Cream of the Crop (Hudson Valley, #2)(82)



Intern Edward walked in during that last part, turned beet red, and walked right back out again.

“See, I may have just contributed to a hostile working environment. Someone needs to step in and save me from myself,” I whined.

“Oh, shut up already, fine,” she snapped, and I gave myself a fist bump. “You owe me. Next time I’m in town, you’re taking me to any restaurant I choose.”

“Done.”

“And you’re paying.”

“I figured.” I grinned, doodling pictures of cows on my scratch pad, and drawing little hearts around them. “Now when I ask Oscar to spend the weekend, he’ll see how responsible I am.”

“You do that. And the next time I talk to Oscar, I’m going to ask him if he’s your boyfriend. He usually comes into the diner for lunch on Wednesdays . . . Maybe I’ll just pop on over and see if he feels chatty.”

I sat up straight in my chair. “You wouldn’t.”

“You know I would.”

“Don’t you dare—”

“Gotta go, I’m feeling the sudden urge to have a tuna melt,” she cackled, hanging up the phone.

“Sonofa . . .” I muttered, dialing her back immediately. Of course she didn’t answer. Or when I called her again ten seconds later. Or answer the nine texts I sent her over the next five minutes, each one laced with increasingly creative obscenities.

“Natalie, you got a minute?” my boss, Dan, asked, sticking his head inside the door.

I looked up, sighed, and put down the phone. “Of course. What’s up?”

“Remember that gourmet food store you worked with last year?”

“Brannigan’s? Sure, they just opened their fifth store—in Chicago, I think.”

“There’s a sixth store now, in San Francisco.”

Huh, I’d missed that in the trades. “Wow, good for them.”

“You still in contact with their marketing team?”

“Yep, want me to reach out?”

He nodded. “If they’re in San Fran, they’ll be expanding again. If they do that—”

“—they’ll need a new marketing strategy. I’m on it.” I cleared a spot on my desk and started making notes. “I’ll reach out to Sara; she’s heading up creative over there now.”

“Perfect, keep me in the loop,” he said, walking back out of the office, pausing just before he left. “What happened to your usual stacks? What gives?”

I was known for having multiple, very neat stacks all over my office. It was how I kept the creative and analytical parts of my brain together. Spread it all out so it was easier to see, but the stacks were always squared off.

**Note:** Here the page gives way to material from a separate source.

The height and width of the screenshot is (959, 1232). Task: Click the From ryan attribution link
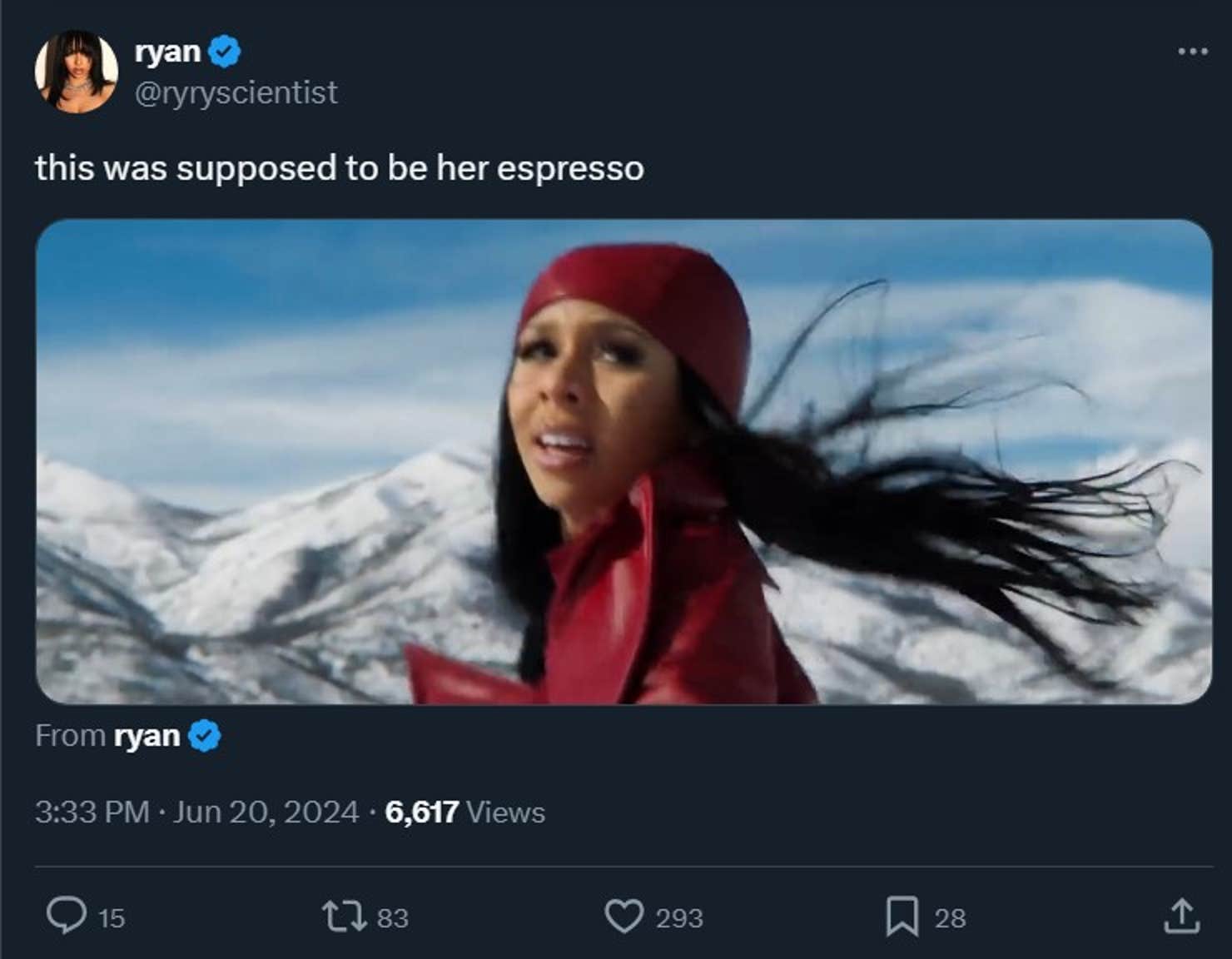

I looked around. It was messier than usual. “Just keeping all the plates in the air. They’ll be back in their stacks before I leave today; no worries.”

“Who’s worried?” he said.

Still, I made a mental note to tidy up a bit while I pulled up Brannigan’s website. They’d updated it recently; it had a great new look. After running a mom-and-pop gourmet store here in the city for forty years, the actual mom and pop had retired, passing along their pasta and escargot empire to their kids. The “kids” had turned the business into something new and exciting, which was rare in this niche market. They’d opened a second store in the city, then branched out to the outer boroughs with a flagship in Park Slope over in Brooklyn just when the neighborhood was becoming the most fashionable place to live in in New York City. A fourth store had opened in Philadelphia, and then Chicago. Oh yeah, and now San Francisco.

I looked through my client files, shot off a quick email, and was on the phone with Sara by that afternoon. I’d spent the interim pulling stats on some of the brands and vendors they featured in their stores, and noticed they seemed light on . . . cheese.

An idea began to take shape.

After the usual pleasantries were exchanged, congratulations on all the success (due in no small part to the fantastic campaign my team had crafted for her before they began expanding), I told her that of course Manhattan Creative Group was looking forward to working with them again in the future and that when they were ready to begin the next phase, we were ready to launch them into every major city in the country, making them a household brand. And I might have mentioned, several times, this wonderful new cheese maker from the Hudson Valley, the next big foodie scene in the culinary world . . .

By the end of that call, I’d not only secured a firm commitment for future advertising business with our firm, but planted several seeds about Bailey Falls Creamery, and had arranged to have some of their best cheeses sent to her and her team at their corporate offices in Midtown.

I’d tell Oscar the good news once I knew his cows were being babysat. And after I knew the outcome of Roxie’s conversation with him, about whether or not he was my boyfriend . . .

The outcome came that night when I got a text from Roxie.

Leo will babysit your boyfriend’s cows. Pretty sure no one has ever said that before. Welcome to life in the sticks.

I texted back:

Brilliant! I’ll tell Oscar

he’s free and clear to spend the weekend with me. I thank you, and my future orgasms thank you.

You’re welcome. To both of you.

So? What the hell did he say when you asked him?